Après plusieurs jours d’affrontements au Yémen, un accord de paix a été signé. Celui-ci prévoit notamment l’entrée de représentants chiites au gouvernement. Est-ce la fin de la crise ?
 

Franck Mermier : Par cet accord, les houthistes ont obtenu un gouvernement de technocrates dans lequel ils seront présents en tant que membres de leur parti politique, Ansar Allah (Les partisans de Dieu). Ce parti a obtenu des gains politiques extrêmement importants, notamment avec la démission du gouvernement. Mais à travers cela, ils souhaitent aussi consolider leurs gains territoriaux et militaires, déjà très conséquents. Ils ont aujourd’hui deux gouvernorats sous leur contrôle, ceux de Saada et d’Amran au nord de Sanaa et ils occupent également toujours une partie de la capitale.

Toutefois, les houthistes n’ont pas signé les articles de cet accord qui stipulent un retrait militaire des régions qu’ils occupent ou le désarmement de leurs milices. C’est donc de mauvaise augure pour la suite car ils ont surtout consolidé leur territoire politique. Ils revendiquent aussi un accès à la mer depuis leur territoire, sous la forme du port de Midi, non loin de la frontière saoudienne.

C’est donc une victoire pour les houthistes qui permet de freiner la crise actuelle et cela révèle également les faiblesses d’un pouvoir yéménite extrêmement divisé.

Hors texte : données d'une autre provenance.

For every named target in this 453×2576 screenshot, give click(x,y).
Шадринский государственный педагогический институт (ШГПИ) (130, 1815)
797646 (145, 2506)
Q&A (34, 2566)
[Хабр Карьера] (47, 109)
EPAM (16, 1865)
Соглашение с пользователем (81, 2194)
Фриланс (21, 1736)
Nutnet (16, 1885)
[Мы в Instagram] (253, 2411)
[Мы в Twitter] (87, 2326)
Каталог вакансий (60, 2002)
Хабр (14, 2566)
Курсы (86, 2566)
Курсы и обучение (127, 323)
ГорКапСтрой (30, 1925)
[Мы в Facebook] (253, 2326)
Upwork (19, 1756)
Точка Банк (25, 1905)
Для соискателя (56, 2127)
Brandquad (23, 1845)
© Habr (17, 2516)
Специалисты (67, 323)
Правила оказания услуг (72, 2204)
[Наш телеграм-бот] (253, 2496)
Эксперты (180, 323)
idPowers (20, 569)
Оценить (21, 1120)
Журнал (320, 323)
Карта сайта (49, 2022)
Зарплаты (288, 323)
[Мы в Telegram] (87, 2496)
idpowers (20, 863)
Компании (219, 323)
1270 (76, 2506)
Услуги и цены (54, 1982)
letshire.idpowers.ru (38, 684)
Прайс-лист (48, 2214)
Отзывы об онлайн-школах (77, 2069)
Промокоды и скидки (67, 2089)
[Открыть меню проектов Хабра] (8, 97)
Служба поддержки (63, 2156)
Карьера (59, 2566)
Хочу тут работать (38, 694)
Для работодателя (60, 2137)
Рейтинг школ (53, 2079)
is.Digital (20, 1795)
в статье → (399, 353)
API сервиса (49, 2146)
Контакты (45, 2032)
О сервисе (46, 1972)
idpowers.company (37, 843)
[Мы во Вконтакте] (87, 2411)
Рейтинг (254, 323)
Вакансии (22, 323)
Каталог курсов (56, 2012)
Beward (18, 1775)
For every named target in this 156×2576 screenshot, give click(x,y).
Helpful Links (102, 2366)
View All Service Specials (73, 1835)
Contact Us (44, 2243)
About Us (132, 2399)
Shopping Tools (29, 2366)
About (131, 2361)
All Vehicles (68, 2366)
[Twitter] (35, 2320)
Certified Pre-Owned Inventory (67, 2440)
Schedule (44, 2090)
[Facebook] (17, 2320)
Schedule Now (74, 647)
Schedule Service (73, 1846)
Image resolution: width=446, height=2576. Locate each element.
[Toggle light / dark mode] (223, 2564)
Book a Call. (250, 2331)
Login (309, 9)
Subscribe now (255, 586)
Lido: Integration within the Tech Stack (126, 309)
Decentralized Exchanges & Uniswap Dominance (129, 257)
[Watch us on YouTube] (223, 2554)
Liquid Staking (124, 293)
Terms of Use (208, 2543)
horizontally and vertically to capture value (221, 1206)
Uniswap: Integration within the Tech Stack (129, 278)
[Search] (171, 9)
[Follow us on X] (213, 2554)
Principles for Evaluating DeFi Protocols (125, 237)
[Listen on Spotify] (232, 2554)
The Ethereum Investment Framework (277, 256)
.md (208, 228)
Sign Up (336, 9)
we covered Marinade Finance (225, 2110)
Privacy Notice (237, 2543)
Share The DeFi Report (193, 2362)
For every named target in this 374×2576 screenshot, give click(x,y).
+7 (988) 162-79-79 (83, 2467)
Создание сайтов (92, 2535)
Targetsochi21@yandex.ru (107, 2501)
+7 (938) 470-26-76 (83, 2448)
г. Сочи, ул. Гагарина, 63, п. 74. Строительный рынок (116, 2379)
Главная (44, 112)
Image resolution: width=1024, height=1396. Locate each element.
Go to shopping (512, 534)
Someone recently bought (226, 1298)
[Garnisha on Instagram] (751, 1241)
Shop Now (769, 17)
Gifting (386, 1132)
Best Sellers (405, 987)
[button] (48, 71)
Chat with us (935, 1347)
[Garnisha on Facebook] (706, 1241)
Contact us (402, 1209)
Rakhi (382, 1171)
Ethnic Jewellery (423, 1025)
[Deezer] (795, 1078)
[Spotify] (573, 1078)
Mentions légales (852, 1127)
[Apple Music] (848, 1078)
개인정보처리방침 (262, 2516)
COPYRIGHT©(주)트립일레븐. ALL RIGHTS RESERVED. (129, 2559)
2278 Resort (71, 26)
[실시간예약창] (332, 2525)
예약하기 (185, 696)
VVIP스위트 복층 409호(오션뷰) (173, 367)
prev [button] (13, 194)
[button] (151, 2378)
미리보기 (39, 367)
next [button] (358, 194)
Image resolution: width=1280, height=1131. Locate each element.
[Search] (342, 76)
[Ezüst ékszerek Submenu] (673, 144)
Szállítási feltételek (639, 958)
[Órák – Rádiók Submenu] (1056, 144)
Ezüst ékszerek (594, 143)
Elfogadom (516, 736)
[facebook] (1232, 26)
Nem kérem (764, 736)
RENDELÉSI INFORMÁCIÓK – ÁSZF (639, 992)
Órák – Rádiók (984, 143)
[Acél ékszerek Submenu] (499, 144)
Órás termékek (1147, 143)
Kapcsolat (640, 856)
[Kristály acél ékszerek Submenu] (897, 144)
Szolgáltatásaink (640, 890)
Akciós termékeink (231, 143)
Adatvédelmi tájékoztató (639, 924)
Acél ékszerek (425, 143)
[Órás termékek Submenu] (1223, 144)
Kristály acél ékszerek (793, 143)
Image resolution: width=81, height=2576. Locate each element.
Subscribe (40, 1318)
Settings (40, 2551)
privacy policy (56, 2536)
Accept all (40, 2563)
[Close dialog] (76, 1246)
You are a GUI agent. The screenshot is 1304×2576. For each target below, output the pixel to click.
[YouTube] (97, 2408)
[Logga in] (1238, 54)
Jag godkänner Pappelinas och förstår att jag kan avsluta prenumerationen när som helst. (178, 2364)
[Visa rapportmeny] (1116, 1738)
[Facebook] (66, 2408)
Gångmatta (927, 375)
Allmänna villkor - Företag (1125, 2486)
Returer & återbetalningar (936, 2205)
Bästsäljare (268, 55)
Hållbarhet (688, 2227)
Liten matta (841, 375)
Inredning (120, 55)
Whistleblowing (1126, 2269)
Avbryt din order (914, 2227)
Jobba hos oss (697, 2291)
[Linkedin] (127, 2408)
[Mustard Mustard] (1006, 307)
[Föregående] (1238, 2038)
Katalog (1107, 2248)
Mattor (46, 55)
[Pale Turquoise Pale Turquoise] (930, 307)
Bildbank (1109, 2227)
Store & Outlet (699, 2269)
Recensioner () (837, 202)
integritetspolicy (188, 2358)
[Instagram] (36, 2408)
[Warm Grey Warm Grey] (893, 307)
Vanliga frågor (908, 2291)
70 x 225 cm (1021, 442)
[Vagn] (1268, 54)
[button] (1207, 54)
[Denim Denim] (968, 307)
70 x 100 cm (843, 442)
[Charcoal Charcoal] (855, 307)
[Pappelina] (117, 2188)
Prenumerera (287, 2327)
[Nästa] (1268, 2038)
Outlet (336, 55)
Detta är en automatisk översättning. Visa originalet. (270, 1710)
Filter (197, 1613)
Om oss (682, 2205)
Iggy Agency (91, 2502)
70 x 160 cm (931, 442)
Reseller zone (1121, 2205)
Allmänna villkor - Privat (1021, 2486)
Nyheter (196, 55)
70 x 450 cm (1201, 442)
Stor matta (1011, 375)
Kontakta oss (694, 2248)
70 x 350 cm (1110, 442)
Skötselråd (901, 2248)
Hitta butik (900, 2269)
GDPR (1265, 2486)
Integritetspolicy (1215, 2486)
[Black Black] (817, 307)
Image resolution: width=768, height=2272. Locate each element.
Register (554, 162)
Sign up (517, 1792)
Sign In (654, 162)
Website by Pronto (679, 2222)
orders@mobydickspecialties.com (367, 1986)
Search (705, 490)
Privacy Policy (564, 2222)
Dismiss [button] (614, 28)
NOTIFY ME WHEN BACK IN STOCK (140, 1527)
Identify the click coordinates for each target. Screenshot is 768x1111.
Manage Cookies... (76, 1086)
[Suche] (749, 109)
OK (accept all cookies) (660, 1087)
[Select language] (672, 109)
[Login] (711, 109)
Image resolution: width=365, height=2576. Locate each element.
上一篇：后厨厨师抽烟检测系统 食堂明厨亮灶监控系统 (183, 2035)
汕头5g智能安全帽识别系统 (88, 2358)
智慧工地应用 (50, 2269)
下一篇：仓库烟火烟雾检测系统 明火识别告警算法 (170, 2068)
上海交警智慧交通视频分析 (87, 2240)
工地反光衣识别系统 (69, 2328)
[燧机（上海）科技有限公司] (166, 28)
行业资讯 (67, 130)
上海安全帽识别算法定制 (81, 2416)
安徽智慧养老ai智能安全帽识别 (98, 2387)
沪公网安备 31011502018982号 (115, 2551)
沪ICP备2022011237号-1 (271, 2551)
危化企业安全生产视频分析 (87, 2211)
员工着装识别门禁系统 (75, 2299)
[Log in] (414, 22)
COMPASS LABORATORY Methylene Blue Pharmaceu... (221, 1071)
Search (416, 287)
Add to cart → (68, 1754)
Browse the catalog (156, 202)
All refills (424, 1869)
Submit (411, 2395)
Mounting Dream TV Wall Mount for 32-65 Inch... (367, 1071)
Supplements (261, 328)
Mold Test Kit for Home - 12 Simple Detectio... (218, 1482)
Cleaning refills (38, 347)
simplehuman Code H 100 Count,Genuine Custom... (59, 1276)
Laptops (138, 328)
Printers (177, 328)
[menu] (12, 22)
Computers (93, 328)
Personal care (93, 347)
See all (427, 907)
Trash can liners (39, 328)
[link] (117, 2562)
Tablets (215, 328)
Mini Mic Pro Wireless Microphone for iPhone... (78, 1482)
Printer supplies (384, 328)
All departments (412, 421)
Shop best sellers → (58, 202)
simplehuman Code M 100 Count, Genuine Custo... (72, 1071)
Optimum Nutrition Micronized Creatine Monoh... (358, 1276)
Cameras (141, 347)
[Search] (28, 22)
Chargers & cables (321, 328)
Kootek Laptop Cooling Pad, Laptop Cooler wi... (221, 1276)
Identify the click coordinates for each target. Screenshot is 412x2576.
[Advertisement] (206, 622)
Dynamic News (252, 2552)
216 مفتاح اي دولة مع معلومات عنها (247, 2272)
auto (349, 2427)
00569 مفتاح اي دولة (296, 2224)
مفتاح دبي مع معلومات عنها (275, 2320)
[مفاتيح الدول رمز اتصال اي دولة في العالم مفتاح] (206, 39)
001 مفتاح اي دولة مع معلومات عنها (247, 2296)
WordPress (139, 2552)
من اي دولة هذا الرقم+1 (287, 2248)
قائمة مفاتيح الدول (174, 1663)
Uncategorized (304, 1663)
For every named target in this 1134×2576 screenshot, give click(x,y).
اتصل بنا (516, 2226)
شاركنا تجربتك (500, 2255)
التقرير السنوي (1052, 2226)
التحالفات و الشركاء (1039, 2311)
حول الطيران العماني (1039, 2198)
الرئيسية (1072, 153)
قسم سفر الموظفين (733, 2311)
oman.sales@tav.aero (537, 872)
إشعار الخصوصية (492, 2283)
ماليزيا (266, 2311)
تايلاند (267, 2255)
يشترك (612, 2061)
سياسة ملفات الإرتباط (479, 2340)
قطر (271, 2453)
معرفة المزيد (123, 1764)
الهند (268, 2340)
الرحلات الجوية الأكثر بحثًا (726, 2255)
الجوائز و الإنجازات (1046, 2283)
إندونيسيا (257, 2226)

Les houthistes représentent-ils tous les chiites du Yémen ?
 

Franck Mermier : Au Yémen, on parle de Zaydites. Le Zaïdisme est une branche du chiisme qui est différente du chiisme duodécimain de l’Iran, de l’Irak ou encore du Liban. Cette version du chiisme ne se trouve d’ailleurs qu’au Yémen.

Tous les Zaydites ne sont cependant pas forcément sympathisants de la cause houthiste. La dimension confessionnelle est certes présente au Yémen mais c’est surtout la dimension politique qui est aujourd’hui prédominante.

Zaydites, indépendantistes au sud… Comment la population yéménite est-elle répartie ?
 

Franck Mermier : Au sud, si une grande partie de la population avait manifesté dans les années 2000 pour des revendications régionalistes ou séparatistes, il semblerait que la revendication séparatiste soit aujourd’hui minoritaire. Ce mouvement est désormais très divisé et certains sont également favorables à l’unité du pays.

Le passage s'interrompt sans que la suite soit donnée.